Winter In Florida Is Way Different Than Growing Up In Wisconsin

THE SONIC BOOMER

I think we can all agree that January and February in South Florida are quite pleasant. As snow and ice blanket the northern states, Floridians strike the word “humidity” from their vocabularies and, instead, use other words to curse the voluminous influx of snowbird traffic.

It’s not the snowbirds’ fault. They saw the postcards — sent by us!

They watched the TV ads — paid for by Florida tourism councils.

They listened as we bragged to them on the phone.

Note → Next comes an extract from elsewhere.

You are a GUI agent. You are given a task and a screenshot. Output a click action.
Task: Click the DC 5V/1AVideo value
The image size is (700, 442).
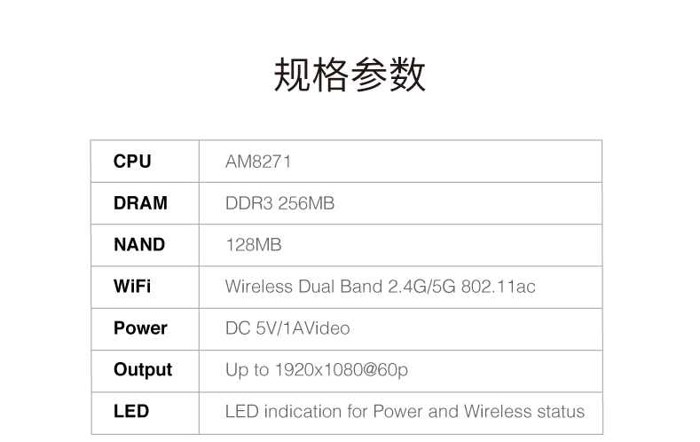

So they came on down. Florida oversold itself to non-residents, much like the United States itself oversold itself to “non-residents.” (But that’s another rant for another time.)

I grew up in Wisconsin, a place nobody visits unless they want to ski, fish or breathe clean, clear, fir-infused air. Ahhhh.

Wisconsin is cold nine months of the year, sometimes 10. It snows a lot. Children grow up thinking it’s normal. It’s normal to never leave home without a jacket (and hat, gloves, mittens, boots…). It’s normal for their parents to fill them full of oatmeal and send them out into a snowdrift to “play.” It’s normal to walk to school in 7-degree weather, then walk back in an afternoon high of 12.

Wisconsin teenagers learn to drive in all conditions. I remember asking my dad if I could drive to Illinois to watch my boyfriend “graduate” at the Great Lakes Naval Station. Dad didn’t want to say yes (a big snowstorm was heading our way), but he finally relented on the condition that my brother do the driving. He was such a worry-wart!

Jim and I were OK going down but, as we sat in a near-vacant auditorium, the storm descended with a fury. Coming back, wet snow was sticking to the windshield faster than the wipers could clear it. We couldn’t see, and the car (for which I had paid a good $65 for!) spun down the highway like a teacup. The “brand new” $5 re-tread tires I had bought for it had no grip at all. Jim did a plausible job easing us northward, but we were still sliding in-between tractor-trailers like Frogger. It was so scary that I apologized to Jim and hid underneath my raccoon coat to await certain death. The 90-minute drive took five hours. We made it, of course, and never told dad what a miracle it was. Our reasoning was that he might never let us do something so stupid again. And that’s how a teen thinks. Not once did it occur to us that our deaths may have an impact on the family at large… or our friends… or society. Nah. Our only thought was, “I hope this doesn’t impact dad’s approval for risks I may want to take in the future.”

And yet, considering all the years I lived in Florida, I only met one other person from my home state. No one leaves Wisconsin. It’s because we’re tough… and maybe a little stupid.